BATANGAFO, Central African Republic (AP) — A militia group released 163 children from its ranks on Friday in Central African Republic, a country where as many as 10,000 youth have become ensnared in the sectarian violence between armed groups since 2013.
The children — including five girls — were handed over at a ceremony in the northern town of Batangafo that was facilitated by the U.N. children's agency and the U.N. peacekeeping mission in the country.
The youth were freed from the Christian militia known as anti-balaka, which still vies with the Muslim Seleka rebels for control of this town where some 30,000 people are living in a refugee camp.
Friday's handover by the anti-Balaka group raises to 645 the number of children released as part of a deal among 10 armed groups in May to release all children from their ranks. However, most of the children freed so far have been from the Christian militia side as those among the ranks of Seleka have been more isolated, officials say.
The agency estimates that 6,000 to 10,000 children have been linked to armed factions since 2013, when deadly violence erupted between Muslims and Christians in the country.

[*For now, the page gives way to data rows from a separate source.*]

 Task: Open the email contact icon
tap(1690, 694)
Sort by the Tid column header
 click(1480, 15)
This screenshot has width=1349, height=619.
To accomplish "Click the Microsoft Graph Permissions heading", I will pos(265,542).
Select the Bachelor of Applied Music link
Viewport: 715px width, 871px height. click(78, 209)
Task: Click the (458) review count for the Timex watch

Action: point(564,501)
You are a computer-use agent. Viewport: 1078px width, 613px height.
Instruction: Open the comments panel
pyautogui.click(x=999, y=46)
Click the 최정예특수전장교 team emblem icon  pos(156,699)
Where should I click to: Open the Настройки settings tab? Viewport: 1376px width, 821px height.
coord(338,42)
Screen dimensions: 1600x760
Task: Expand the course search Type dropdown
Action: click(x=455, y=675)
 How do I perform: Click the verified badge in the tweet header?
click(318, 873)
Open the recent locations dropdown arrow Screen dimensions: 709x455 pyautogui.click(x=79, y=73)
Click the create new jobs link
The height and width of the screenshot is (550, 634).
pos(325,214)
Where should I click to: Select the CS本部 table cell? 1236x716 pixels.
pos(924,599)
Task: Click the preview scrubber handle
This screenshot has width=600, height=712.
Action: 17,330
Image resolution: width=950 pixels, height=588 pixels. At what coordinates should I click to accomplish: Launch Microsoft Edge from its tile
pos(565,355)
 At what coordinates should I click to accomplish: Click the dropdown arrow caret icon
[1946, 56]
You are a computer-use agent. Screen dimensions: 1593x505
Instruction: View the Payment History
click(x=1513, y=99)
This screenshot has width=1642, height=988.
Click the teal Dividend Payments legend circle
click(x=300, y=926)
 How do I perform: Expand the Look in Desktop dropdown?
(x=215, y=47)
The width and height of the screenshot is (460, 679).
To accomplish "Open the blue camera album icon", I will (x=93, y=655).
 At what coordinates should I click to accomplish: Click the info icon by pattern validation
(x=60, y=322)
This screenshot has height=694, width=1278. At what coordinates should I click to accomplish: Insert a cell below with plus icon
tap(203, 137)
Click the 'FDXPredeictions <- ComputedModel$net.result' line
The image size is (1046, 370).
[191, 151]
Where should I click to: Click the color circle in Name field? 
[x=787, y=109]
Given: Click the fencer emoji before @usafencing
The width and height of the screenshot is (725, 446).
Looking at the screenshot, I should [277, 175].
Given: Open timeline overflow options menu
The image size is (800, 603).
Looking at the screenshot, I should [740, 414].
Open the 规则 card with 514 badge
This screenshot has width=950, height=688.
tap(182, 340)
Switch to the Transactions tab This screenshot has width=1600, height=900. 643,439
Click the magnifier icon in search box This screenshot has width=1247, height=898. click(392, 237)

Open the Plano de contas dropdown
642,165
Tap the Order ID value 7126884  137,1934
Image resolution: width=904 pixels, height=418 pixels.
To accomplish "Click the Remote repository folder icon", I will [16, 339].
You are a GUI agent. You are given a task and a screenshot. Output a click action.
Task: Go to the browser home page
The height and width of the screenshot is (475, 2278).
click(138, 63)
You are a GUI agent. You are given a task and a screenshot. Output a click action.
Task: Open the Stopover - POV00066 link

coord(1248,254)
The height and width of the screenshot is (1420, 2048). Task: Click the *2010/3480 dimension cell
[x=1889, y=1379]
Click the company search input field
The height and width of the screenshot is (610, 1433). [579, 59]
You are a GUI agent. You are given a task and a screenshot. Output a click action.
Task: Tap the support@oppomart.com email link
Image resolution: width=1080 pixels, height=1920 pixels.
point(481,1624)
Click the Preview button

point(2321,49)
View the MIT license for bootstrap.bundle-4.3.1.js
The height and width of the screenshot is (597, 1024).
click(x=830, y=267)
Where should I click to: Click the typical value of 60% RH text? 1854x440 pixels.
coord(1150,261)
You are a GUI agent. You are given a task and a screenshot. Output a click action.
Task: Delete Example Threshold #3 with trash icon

"This release is a sign that the process of implementing the commitment made by the leaders of these groups ... is on track," said Mohamed Malick Fall, UNICEF's Representative. "We fully expect to see hundreds more children released before the end of this year."
The U.N. children's agency seeks to reintegrate the children with families where possible, or provide job and skill training along with psychological services. Still, the youth remain at risk if they return to areas afterward that are still under the control of the fighters.
"The armed groups are retaking territory every day," said Donatien Dewo-Bafounga, a local official in Batangafo. "If these children are not rapidly taken care of they will be conscripted again."